• **TUJUAN TUGAS 1**: Kutip bagian berita tentang sengketa Pilgub Sulsel di MK, mulai dari "MAKASSAR, RAKYATSULSEL - Jawaban-jawaban" dan terus hingga "MK, Saldi Isra.", tanpa mengubah satu kata pun.
• **TUJUAN TUGAS 2**: Bagaimana kelanjutan berita tentang sengketa Pilgub Sulsel di MK? Tuliskan lanjutannya setelah kalimat terakhir yang tertera.

• **KUTIPAN HALAMAN**:
- - -

MAKASSAR, RAKYATSULSEL - Jawaban-jawaban komisioner KPU Sulsel dan Bawaslu Sulsel yang terkesan tidak terlalu rasional atau tak masuk akal dalam menghadapi gugatan pasangan calon gubernur Sulsel, Mohammad Ramdhan Pomanto-Azhar Arsyad (DIA) di Mahkamah Konstitusi (MK) bisa menjadi titik balik untuk penyelenggaraan Pilkada Serentak 2024 di Sulsel, utamanya hasil Pilgub.
Sebagaimana diketahui, dalam sidang lanjutan Perselisihan Hasil Pemilu atau Pilgub (PHP) Sulsel 2024, dengan nomor perkara 257/PHPU.GUB-XXIII/2025, di Gedung MK, Jakarta Pusat, Senin (20/1/2025) kemarin, sempat diwarnai ketegangan. Di mana komisioner Bawaslu dan KPU Sulsel yang hadir nampak kebingungan menjawab pertanyaan-pertanyaan Hakim MK, Saldi Isra.

- - -

• **DATA YANG DIBERIKAN**:
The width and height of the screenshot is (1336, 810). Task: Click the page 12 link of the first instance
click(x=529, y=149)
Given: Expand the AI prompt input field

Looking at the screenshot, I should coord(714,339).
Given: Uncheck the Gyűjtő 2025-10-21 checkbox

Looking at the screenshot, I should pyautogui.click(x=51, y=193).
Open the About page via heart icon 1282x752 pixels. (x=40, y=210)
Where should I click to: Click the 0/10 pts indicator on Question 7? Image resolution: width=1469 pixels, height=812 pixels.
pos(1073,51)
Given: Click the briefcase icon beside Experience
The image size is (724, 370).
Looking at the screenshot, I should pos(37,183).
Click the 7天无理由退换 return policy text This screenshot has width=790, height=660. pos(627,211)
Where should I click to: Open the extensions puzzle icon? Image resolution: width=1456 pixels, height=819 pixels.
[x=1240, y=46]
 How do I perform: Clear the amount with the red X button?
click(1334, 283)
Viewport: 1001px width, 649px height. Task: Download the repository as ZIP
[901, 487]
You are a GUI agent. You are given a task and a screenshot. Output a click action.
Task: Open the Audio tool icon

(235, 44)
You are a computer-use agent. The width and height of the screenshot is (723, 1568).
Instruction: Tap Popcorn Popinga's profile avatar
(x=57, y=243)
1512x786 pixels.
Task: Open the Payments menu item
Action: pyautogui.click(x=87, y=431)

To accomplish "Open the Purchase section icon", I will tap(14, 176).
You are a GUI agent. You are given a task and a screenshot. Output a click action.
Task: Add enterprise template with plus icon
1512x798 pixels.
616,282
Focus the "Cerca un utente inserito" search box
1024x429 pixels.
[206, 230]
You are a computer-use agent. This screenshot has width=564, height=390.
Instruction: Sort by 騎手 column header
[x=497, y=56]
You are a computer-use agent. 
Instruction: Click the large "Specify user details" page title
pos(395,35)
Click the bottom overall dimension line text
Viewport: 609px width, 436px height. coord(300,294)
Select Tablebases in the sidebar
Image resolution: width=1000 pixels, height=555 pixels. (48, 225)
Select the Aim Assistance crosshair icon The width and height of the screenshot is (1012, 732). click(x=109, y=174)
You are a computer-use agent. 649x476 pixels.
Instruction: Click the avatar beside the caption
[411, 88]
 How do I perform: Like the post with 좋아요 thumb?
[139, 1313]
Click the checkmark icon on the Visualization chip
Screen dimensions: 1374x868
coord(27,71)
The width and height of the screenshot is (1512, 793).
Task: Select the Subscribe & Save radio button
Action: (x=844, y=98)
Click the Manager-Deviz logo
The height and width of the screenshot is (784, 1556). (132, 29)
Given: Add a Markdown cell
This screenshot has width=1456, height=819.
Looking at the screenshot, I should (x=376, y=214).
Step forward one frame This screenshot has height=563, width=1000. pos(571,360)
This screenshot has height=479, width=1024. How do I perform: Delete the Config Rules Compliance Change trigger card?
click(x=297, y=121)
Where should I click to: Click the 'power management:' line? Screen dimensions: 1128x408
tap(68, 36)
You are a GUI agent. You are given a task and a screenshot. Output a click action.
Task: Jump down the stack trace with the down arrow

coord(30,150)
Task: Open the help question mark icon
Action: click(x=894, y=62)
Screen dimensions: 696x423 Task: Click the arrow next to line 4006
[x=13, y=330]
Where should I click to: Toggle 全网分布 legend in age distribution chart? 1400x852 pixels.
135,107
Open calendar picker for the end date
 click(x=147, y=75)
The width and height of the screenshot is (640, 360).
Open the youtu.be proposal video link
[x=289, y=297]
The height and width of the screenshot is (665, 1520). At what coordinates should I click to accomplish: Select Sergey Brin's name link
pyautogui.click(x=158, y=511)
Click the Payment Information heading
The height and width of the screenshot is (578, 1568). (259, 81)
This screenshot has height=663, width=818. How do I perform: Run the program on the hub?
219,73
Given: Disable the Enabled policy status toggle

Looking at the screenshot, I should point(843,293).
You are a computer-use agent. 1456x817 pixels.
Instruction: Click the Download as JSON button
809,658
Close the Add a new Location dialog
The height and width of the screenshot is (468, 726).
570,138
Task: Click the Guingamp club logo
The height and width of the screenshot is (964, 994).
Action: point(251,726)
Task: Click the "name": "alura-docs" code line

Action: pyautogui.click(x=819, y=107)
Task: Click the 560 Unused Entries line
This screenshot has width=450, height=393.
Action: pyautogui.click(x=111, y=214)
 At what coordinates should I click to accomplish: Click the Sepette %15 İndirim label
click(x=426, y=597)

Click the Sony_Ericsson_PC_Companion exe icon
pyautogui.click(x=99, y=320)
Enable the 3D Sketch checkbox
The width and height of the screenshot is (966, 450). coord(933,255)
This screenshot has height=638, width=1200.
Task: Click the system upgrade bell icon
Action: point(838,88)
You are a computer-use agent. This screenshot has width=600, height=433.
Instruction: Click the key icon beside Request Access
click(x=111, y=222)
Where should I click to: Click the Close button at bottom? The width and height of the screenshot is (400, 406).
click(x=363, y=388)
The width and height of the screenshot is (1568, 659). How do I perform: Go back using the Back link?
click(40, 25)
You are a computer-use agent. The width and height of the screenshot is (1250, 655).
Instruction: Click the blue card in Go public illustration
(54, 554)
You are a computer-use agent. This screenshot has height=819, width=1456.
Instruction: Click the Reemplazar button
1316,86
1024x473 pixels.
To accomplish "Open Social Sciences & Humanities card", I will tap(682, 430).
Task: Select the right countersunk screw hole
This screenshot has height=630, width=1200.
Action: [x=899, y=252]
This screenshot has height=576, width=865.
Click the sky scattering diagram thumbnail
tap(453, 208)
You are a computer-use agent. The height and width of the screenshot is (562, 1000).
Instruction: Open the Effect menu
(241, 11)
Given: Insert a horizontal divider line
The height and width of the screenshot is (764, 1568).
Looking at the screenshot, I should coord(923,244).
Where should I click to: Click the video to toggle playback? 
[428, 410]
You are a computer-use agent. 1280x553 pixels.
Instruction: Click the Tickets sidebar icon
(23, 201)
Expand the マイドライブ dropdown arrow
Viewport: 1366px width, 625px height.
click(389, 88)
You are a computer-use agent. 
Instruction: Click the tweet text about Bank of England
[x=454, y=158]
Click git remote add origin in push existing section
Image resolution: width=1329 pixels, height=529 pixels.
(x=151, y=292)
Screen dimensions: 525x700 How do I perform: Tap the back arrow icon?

- - -

• **JAWABAN TUGAS 1**:
MAKASSAR, RAKYATSULSEL - Jawaban-jawaban komisioner KPU Sulsel dan Bawaslu Sulsel yang terkesan tidak terlalu rasional atau tak masuk akal dalam menghadapi gugatan pasangan calon gubernur Sulsel, Mohammad Ramdhan Pomanto-Azhar Arsyad (DIA) di Mahkamah Konstitusi (MK) bisa menjadi titik balik untuk penyelenggaraan Pilkada Serentak 2024 di Sulsel, utamanya hasil Pilgub.
Sebagaimana diketahui, dalam sidang lanjutan Perselisihan Hasil Pemilu atau Pilgub (PHP) Sulsel 2024, dengan nomor perkara 257/PHPU.GUB-XXIII/2025, di Gedung MK, Jakarta Pusat, Senin (20/1/2025) kemarin, sempat diwarnai ketegangan. Di mana komisioner Bawaslu dan KPU Sulsel yang hadir nampak kebingungan menjawab pertanyaan-pertanyaan Hakim MK, Saldi Isra.

• **JAWABAN TUGAS 2**:
Terutama saat Saldi Isra menanyakan mengenai adanya dugaan pemilih yang membludak di sejumlah Tempat Pemungutan Suara (TPS) di Kota Makassar pada saat hari pencoblosan Pilkada Serentak 2024 berlangsung. Pihak KPU Sulsel berdalih jika saat itu banyak masyarakat yang datang secara bersamaan untuk menyalurkan hak suaranya karena ingin lanjut bekerja di siang harinya.
Hanya saja, alasan tersebut terkesan tidak masuk akal dan kurang rasional mengingat saat hari pemilihan, 27 November 2024, pemerintah Indonesia menetapkan sebagai hari libur nasional. Begitu juga saat komisioner Bawaslu Sulsel yang dimintai penjelasan terkait pengawasan mereka akan masalah tersebut sempat terlihat kesulitan untuk memberikan argumen yang rasional.
Lemahnya penjelasan KPU dan Bawaslu Sulsel itu dinilai bisa jadi poin gugatan DIA dikabulkan oleh Hakim MK.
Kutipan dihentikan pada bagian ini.